_Documento_:
▼▼▼
Biden sperava di creare un Medio Oriente anti Putin. Se lo ritrova anti Usa

Di Amedeo Lascaris
22 Luglio 2022
La visita del presidente Usa in Arabia Saudita già mezza vanificata dai patti tra Mosca, Riad, Ankara e Teheran. E pure Pechino sventola in faccia a Washington le sue amicizie arabe
Joe Biden in Arabia Saudita
Il presidente Usa Joe Biden la settimana scorsa a Gedda con il principe saudita Mohammed bin Salman (primo da destra nella foto Ansa)

La missione del presidente degli Stati Uniti Joe Biden in Medio Oriente già si scontra con la reazione della Russia e, indirettamente, della Cina, che, a dispetto di quanto affermato dall’inquilino della Casa Bianca al vertice di Gedda, hanno forse già riempito “il vuoto” lasciato da Washington. Il leader del Partito democratico è stato costretto a ripercorrere la scorsa settimana i passi del suo odiato predecessore, Donald Trump, recandosi ben un anno e mezzo dopo il suo insediamento nel gennaio 2021 in Israele e Arabia Saudita, sperando che gli alleati storici degli Stati Uniti corressero in aiuto di un Occidente in difficoltà.
▲▲▲
_Dati forniti_:
▼▼▼
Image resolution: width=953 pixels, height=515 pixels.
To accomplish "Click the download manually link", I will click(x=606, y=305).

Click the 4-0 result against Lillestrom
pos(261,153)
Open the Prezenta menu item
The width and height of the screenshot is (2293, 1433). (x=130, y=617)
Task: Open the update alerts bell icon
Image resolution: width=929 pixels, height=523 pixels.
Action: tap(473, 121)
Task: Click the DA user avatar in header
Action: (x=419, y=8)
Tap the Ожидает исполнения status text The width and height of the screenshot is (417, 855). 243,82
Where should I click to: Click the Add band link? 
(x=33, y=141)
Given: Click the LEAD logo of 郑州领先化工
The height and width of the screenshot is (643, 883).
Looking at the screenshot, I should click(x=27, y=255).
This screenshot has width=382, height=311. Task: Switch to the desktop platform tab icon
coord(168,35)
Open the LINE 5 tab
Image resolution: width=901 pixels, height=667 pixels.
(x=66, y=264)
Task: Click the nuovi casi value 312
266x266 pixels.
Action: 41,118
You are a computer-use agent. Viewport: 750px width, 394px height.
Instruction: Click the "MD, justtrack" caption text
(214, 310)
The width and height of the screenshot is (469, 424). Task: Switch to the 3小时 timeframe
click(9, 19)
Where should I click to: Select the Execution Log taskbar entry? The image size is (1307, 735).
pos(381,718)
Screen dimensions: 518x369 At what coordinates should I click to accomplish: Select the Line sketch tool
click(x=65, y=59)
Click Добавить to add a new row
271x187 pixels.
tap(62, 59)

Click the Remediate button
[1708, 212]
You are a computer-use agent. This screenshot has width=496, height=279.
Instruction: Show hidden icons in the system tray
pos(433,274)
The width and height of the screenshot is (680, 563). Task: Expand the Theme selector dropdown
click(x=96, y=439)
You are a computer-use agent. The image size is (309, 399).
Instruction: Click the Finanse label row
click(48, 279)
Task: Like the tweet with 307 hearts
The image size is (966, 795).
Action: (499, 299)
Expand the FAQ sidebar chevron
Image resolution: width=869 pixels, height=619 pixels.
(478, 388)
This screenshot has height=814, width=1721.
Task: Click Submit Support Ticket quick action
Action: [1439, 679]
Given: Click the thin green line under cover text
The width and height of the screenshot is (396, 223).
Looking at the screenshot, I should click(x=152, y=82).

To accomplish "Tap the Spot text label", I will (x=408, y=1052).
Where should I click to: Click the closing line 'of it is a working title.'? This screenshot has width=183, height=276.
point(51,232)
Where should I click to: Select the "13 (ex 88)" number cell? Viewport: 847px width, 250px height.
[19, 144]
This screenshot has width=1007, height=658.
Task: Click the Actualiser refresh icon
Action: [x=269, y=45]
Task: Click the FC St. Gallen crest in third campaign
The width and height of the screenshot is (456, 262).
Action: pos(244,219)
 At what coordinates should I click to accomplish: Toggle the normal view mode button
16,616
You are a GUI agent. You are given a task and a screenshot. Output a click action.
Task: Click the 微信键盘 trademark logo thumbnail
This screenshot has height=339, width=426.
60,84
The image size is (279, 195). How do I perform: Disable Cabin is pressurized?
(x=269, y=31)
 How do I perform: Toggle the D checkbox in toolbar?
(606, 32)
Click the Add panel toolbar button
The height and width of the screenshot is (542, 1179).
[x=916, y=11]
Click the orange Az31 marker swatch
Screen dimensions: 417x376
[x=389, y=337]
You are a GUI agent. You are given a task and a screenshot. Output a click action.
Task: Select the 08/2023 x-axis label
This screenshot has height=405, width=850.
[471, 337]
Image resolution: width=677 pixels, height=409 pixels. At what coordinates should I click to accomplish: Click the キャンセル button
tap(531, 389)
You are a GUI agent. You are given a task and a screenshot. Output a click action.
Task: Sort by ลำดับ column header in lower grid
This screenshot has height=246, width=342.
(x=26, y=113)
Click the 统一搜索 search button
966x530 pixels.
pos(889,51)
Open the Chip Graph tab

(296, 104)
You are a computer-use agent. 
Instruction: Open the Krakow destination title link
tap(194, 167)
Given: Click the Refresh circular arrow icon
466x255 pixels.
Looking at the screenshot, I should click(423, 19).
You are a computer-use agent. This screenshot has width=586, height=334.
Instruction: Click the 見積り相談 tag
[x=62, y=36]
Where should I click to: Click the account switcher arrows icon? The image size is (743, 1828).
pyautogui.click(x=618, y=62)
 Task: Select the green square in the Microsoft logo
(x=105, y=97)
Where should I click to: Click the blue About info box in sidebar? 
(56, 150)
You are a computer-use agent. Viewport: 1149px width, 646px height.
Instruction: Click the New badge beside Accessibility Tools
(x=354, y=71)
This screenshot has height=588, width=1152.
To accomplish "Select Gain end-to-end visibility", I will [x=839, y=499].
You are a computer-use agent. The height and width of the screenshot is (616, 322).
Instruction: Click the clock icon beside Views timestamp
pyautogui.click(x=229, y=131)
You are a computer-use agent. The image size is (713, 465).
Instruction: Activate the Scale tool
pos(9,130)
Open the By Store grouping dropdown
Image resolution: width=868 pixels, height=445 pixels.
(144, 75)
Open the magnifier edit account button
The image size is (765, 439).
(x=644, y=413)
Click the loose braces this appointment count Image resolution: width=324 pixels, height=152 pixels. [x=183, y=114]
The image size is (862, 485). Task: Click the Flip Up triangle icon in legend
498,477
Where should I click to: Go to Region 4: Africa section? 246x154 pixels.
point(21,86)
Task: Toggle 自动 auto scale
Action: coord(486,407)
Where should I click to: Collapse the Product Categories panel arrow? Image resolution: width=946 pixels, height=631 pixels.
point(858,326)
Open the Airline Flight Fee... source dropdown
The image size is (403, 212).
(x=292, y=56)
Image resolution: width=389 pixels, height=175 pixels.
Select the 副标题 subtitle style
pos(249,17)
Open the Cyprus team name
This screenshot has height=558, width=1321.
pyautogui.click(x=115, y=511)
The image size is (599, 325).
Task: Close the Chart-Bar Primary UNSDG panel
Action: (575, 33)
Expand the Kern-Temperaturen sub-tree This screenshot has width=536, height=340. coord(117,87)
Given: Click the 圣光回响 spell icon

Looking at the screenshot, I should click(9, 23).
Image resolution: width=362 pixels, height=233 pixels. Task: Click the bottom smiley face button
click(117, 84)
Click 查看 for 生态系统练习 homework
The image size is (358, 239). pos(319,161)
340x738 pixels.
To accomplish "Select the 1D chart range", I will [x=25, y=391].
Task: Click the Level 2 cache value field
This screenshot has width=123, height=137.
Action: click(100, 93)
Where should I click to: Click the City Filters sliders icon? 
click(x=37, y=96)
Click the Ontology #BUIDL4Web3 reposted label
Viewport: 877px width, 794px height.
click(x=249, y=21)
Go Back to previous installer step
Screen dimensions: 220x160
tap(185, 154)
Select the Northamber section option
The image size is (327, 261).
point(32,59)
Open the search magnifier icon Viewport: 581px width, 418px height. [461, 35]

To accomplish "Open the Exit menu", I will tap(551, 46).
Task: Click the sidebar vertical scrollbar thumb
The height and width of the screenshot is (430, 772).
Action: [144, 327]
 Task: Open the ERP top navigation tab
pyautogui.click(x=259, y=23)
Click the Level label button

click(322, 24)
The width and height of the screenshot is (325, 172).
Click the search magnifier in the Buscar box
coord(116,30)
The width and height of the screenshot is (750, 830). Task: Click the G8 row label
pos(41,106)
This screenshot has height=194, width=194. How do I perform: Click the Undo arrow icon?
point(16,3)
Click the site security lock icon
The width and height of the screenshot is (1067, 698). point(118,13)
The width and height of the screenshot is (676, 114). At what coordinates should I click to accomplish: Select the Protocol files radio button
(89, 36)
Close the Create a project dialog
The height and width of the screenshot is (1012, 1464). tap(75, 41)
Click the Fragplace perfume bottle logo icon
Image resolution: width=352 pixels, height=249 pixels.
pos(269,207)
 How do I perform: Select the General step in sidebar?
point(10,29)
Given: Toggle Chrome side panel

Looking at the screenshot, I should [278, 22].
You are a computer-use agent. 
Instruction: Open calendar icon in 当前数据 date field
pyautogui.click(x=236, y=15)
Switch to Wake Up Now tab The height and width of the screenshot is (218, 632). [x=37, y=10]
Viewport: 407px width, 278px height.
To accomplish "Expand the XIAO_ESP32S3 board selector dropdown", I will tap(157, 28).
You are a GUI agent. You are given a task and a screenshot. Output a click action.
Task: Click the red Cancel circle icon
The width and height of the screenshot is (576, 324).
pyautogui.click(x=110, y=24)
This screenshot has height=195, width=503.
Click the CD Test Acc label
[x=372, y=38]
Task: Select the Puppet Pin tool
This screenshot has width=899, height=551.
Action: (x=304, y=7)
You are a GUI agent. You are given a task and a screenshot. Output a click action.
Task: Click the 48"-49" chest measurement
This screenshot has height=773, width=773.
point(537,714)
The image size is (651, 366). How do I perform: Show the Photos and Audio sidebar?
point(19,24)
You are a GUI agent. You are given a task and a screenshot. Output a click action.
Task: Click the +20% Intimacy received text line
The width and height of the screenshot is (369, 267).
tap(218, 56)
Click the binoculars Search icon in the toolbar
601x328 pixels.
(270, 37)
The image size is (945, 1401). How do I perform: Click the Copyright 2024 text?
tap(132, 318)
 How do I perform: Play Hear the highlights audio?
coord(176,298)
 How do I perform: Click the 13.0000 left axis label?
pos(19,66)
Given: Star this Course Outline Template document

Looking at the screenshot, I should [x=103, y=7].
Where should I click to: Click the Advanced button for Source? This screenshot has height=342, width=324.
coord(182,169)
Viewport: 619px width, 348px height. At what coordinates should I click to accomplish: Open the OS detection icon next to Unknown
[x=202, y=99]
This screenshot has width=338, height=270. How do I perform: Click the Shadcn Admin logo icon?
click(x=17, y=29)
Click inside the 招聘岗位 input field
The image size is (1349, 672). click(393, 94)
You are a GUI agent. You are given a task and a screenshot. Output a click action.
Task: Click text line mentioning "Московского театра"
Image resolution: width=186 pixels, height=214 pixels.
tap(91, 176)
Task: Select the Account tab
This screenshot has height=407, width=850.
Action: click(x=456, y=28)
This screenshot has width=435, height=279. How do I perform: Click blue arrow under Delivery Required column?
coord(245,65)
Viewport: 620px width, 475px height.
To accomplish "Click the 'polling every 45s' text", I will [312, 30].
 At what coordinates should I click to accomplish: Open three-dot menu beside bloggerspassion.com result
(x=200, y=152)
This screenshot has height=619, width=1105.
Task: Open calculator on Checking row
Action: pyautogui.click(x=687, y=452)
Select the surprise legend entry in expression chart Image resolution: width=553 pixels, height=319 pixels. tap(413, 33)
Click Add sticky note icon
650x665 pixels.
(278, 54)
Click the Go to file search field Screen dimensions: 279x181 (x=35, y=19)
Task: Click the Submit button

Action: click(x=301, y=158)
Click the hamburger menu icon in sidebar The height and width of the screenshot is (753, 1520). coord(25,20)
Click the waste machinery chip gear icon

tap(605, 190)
▲▲▲
_Compiti da svolgere_:
1. Riporta il passo dell'articolo sulla visita di Biden in Medio Oriente che inizia con "Biden sperava di" e termina con "nella foto Ansa)".
2. Secondo l'articolo sulla visita di Biden in Medio Oriente, con quale speranza il presidente degli Stati Uniti si è recato in Israele e in Arabia Saudita? Rispondi in una o due frasi.

_Risposte ai compiti_:
1.
Biden sperava di creare un Medio Oriente anti Putin. Se lo ritrova anti Usa

Di Amedeo Lascaris
22 Luglio 2022
La visita del presidente Usa in Arabia Saudita già mezza vanificata dai patti tra Mosca, Riad, Ankara e Teheran. E pure Pechino sventola in faccia a Washington le sue amicizie arabe
Joe Biden in Arabia Saudita
Il presidente Usa Joe Biden la settimana scorsa a Gedda con il principe saudita Mohammed bin Salman (primo da destra nella foto Ansa)

2. Biden si è recato in Israele e in Arabia Saudita sperando che gli alleati storici degli Stati Uniti corressero in aiuto di un Occidente in difficoltà.